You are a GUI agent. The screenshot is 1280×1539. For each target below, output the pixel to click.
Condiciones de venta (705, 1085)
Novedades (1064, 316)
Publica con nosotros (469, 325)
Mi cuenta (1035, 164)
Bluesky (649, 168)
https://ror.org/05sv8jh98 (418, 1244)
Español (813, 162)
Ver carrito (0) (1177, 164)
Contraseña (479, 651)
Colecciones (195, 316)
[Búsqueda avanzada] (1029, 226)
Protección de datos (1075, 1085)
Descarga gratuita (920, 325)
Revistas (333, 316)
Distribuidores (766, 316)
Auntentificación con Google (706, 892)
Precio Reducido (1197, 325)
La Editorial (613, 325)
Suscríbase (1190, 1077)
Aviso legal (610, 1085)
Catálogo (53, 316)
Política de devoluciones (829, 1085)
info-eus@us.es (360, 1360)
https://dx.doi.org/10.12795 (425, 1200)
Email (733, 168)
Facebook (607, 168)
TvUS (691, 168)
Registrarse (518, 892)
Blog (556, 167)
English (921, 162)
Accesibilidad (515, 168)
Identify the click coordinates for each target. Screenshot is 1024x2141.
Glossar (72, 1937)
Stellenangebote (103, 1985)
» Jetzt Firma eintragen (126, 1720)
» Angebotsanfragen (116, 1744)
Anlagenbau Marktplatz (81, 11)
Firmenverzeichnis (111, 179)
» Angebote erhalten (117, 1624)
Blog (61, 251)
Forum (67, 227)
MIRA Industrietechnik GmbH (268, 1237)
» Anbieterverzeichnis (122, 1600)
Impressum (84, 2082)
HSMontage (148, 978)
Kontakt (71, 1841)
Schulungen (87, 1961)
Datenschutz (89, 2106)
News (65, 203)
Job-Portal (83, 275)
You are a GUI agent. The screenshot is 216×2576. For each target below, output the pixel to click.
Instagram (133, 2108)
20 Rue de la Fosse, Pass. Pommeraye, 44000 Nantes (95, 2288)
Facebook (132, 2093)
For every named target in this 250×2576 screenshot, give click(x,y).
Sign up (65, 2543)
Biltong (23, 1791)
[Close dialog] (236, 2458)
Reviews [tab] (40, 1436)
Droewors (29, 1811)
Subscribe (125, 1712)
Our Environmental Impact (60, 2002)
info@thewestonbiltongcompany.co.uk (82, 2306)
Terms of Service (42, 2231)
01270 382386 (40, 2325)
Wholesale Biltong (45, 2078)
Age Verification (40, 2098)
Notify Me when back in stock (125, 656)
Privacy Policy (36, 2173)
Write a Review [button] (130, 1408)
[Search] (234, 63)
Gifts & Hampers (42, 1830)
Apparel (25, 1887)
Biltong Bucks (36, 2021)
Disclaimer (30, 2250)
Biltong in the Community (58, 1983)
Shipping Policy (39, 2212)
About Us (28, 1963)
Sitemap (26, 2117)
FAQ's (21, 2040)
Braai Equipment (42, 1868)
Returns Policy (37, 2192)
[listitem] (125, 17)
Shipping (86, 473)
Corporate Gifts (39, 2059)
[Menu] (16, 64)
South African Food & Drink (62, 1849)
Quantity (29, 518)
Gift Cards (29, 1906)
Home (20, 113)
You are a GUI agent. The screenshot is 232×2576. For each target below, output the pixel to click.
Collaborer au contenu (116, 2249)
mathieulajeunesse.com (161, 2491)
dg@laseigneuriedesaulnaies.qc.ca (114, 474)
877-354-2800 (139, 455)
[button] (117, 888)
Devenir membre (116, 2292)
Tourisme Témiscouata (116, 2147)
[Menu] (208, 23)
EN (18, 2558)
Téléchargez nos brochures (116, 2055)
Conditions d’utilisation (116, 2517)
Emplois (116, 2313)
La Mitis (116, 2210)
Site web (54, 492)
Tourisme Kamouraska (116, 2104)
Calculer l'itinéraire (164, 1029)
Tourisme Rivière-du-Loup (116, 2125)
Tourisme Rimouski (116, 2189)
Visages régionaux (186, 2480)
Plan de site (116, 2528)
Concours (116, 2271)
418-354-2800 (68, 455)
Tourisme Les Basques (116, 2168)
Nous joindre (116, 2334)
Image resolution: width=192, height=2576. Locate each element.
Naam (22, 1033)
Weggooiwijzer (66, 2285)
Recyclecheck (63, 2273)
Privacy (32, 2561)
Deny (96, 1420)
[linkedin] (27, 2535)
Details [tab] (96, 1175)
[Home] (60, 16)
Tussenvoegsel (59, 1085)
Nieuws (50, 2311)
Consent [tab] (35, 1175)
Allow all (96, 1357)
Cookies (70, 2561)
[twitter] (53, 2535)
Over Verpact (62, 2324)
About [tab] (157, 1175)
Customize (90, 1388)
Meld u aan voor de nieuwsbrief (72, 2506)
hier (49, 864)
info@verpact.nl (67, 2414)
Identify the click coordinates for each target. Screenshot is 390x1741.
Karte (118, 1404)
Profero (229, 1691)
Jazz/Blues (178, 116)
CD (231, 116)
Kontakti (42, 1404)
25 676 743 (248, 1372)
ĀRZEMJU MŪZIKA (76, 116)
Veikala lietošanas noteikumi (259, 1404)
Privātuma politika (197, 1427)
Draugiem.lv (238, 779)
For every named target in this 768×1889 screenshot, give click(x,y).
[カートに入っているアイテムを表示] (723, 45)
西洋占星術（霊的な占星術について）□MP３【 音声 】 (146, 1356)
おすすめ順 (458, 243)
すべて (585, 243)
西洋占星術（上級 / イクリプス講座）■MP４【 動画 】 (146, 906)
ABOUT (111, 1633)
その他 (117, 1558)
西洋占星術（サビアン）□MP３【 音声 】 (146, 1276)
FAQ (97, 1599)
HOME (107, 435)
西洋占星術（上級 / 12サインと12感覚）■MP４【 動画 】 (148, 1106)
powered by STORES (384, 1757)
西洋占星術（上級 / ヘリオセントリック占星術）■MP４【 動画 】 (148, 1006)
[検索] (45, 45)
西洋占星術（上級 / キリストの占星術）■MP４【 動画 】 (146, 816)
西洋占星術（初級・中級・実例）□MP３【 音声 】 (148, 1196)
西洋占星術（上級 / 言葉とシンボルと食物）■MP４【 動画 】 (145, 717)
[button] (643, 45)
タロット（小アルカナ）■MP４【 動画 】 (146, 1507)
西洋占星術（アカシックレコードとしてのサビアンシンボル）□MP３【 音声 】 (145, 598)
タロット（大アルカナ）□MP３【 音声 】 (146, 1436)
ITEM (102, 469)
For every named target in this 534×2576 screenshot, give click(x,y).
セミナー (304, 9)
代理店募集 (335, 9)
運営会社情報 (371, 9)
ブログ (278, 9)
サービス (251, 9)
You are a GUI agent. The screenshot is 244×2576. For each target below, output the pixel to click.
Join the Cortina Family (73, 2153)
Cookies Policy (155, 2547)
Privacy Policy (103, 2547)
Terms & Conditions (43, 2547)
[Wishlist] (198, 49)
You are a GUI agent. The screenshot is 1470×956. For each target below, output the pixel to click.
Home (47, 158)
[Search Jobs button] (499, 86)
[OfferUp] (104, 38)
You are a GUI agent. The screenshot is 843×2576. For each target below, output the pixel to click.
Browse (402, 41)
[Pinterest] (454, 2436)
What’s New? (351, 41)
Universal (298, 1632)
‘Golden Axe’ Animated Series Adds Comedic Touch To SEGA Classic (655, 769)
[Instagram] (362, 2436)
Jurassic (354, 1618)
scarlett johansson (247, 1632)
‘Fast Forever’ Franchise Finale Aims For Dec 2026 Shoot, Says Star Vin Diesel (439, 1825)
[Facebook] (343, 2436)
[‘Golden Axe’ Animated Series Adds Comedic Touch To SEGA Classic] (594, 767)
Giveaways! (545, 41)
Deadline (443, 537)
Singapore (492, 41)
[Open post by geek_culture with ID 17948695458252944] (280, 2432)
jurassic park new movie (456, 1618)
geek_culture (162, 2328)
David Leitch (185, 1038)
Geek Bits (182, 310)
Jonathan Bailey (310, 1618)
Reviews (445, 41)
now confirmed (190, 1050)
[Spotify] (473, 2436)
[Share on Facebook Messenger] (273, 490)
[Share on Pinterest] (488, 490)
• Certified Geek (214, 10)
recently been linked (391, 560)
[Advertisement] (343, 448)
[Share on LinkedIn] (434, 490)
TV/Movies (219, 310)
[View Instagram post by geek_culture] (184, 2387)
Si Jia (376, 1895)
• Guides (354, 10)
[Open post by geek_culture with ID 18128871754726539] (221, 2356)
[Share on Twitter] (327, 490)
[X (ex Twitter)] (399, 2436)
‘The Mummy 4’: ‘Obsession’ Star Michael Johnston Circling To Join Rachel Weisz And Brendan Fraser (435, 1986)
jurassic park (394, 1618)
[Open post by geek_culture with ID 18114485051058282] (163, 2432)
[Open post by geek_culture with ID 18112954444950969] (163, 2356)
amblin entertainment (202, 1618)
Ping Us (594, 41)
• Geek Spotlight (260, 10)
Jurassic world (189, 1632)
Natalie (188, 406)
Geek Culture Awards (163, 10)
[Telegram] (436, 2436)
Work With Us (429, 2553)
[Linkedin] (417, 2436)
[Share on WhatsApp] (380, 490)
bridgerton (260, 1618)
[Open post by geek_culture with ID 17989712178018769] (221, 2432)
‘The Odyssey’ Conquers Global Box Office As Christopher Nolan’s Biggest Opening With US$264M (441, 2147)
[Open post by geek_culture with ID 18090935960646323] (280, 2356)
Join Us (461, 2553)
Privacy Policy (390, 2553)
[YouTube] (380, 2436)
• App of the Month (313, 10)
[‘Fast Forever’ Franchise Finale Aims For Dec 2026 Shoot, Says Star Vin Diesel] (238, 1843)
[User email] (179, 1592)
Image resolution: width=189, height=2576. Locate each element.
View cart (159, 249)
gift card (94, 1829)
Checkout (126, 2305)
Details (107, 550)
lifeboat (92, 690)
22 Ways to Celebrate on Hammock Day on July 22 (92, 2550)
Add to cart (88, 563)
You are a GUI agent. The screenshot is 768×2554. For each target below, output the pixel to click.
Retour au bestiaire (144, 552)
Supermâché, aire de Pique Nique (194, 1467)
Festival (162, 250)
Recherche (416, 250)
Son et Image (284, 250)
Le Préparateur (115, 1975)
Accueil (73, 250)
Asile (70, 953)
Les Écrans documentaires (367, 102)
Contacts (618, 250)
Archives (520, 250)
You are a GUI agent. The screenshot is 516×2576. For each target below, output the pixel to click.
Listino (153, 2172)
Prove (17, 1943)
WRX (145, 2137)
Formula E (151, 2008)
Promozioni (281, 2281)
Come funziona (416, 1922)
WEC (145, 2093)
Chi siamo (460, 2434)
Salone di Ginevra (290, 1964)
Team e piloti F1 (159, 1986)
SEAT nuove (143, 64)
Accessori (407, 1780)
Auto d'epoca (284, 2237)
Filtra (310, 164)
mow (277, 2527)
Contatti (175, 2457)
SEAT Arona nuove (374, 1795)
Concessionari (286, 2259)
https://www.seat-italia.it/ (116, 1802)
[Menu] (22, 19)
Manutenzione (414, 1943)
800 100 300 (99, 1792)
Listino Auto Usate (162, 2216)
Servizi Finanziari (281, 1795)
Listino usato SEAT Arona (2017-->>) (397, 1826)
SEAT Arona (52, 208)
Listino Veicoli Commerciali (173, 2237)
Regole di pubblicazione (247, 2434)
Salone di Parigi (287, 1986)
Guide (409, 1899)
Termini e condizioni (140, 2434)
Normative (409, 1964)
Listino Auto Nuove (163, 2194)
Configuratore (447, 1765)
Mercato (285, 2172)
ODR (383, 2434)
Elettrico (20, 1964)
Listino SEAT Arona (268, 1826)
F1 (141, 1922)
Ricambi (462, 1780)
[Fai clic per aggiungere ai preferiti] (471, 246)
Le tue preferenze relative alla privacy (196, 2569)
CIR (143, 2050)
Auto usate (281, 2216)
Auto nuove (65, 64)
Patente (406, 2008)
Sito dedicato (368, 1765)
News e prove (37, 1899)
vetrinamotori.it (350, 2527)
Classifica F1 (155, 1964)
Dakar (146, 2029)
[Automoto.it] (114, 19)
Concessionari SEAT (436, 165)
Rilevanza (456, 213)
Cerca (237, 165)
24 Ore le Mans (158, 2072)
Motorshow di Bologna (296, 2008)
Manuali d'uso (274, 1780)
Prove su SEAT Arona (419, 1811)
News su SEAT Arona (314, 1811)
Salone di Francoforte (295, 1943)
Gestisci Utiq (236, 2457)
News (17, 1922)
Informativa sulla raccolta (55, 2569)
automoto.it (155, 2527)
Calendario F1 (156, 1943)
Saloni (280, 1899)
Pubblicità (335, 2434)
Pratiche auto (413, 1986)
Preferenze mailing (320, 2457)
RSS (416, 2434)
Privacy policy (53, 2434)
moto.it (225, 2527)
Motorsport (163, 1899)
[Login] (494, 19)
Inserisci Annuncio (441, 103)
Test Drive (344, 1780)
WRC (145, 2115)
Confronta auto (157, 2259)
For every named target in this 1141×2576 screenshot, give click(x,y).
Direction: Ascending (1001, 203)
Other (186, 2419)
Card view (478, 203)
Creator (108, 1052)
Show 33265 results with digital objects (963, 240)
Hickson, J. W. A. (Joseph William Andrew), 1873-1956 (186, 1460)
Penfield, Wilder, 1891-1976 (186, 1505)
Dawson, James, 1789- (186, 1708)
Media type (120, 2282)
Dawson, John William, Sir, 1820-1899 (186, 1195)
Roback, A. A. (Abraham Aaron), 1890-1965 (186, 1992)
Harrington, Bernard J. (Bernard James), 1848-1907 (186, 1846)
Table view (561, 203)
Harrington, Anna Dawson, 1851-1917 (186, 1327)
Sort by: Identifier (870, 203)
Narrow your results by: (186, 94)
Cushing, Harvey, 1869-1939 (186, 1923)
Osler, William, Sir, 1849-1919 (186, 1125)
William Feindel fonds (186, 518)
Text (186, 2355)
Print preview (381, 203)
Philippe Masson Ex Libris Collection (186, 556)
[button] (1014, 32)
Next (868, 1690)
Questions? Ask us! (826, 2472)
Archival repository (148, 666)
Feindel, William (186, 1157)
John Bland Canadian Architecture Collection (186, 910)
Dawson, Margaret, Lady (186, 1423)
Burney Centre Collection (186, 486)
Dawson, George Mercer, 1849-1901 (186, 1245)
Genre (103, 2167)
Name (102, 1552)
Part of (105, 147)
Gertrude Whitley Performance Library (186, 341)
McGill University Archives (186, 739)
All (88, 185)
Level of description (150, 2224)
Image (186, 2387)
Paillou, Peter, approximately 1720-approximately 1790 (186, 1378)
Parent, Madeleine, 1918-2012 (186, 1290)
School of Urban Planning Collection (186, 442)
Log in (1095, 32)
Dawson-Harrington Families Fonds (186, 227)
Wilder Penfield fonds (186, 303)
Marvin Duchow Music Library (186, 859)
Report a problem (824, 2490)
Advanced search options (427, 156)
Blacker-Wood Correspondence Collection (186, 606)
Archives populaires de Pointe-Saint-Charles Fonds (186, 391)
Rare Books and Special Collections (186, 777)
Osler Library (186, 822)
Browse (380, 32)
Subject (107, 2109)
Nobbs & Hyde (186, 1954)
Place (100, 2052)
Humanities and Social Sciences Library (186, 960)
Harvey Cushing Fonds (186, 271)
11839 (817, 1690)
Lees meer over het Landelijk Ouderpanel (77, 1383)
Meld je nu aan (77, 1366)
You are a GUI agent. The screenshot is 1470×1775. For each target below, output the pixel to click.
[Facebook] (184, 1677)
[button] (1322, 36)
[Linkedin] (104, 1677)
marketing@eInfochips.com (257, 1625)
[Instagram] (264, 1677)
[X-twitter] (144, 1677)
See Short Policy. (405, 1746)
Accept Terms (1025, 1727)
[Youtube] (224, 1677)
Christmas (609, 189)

__________

- _Exercise brief_:
With the line holding "Conditions d’utilisation (116, 2517)" as the first and the line holding "Concours (116, 2271)" as the last, please transcribe exactly the lines of the material above in that range and nothing else.

- _Written answer_:
Conditions d’utilisation (116, 2517)
Emplois (116, 2313)
La Mitis (116, 2210)
Site web (54, 492)
Tourisme Kamouraska (116, 2104)
Calculer l'itinéraire (164, 1029)
Tourisme Rivière-du-Loup (116, 2125)
Tourisme Rimouski (116, 2189)
Visages régionaux (186, 2480)
Plan de site (116, 2528)
Concours (116, 2271)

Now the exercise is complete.